Ninova: ‘Plan to kill off Bulgarian Socialist Party failed this time’
Having led her party to its worst-ever election result, Bulgarian Socialist Party (BSP) leader Kornelia Ninova told a news conference on April 4 that “the plan to kill off the BSP has failed this time”.
According to the Central Election Commission (CEC), the BSP got 225 814 votes – 8.94 per cent of the ballots cast – in Bulgaria’s April 2 2023 early parliamentary elections.
This will make the BSP the second-smallest of the six groups in the 49th National Assembly.
The top figures in the coalitions that got the largest share of the vote on April 2 – Boiko Borissov’s GERB-UDF and the We Continue the Change-Democratic Bulgaria coalition – have yet to comment publicly on the election results.
Reportedly, Borissov will not comment before April 6, the deadline for the CEC to announce the seat allocation in the newly-elected Parliament.
Ninova said that it would have been correct to wait for the first- and second-largest groups to speak, and described their silence as “strange”.
She said that in spite of the “pressure” on the BSP, it had “roughly maintained” its previous result.
CEC official results show that in the previous early parliamentary elections in Bulgaria, on October 2 2022, the BSP got 9.3 per cent, with 232 958 votes.
In the October elections, Ninova – who has headed the BSP since 2016 – led the BSP to what was then its worst-ever election result. However, that result exceeds its April figure by 7144 votes.

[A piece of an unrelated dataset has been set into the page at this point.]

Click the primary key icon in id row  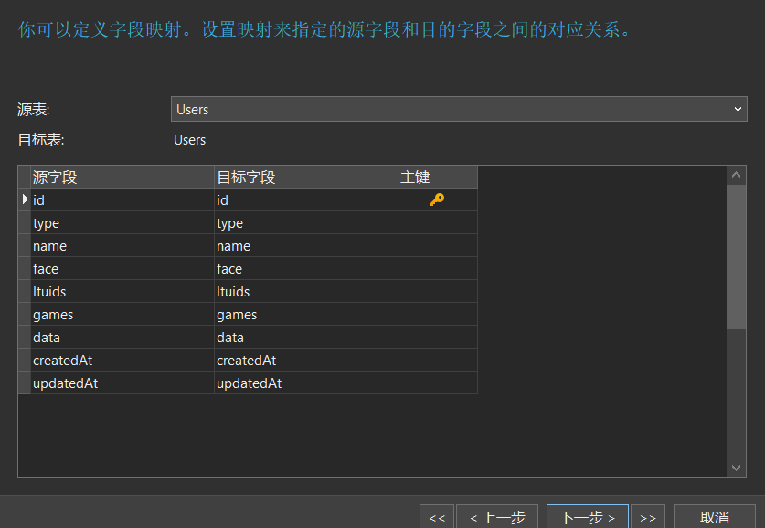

Ninova said that during the entire campaign before the April 2 vote there had been a “manipulative and well-organised campaign” against the BSP.
“All along it has been suggested that the BSP is finished as a party. Well, the plan to kill off the BSP has failed this time,” she said.
Ninova directed her fire at The Left coalition, a grouping of former BSP figures. She said that The Left had been backed with “a lot of finance” and had had the support of the caretaker government.
“In many places, district governors appointed by President (Roumen) Radev worked for The Left. We have evidence of this,” said Ninova, without offering any.
“They (The Left) were created not to enter Parliament, but to harm the BSP – and they achieved that, because of those 50 000 votes are BSP votes,” she said.
Ninova said that after Parliament is convened, the BSP parliamentary group would decide whether to accept an offer to be part of a governing coalition or whether to be in opposition.
Radev, speaking on April 4, said that the most important result of the parliamentary elections “is that we will have a Parliament”.
“I hope that this Parliament will work sooner – to resume legislative activity and provide a sustainable solution to the political crisis by forming a consensus majority around clear policies, goals and priorities and installing a stable and working regular government,” he said.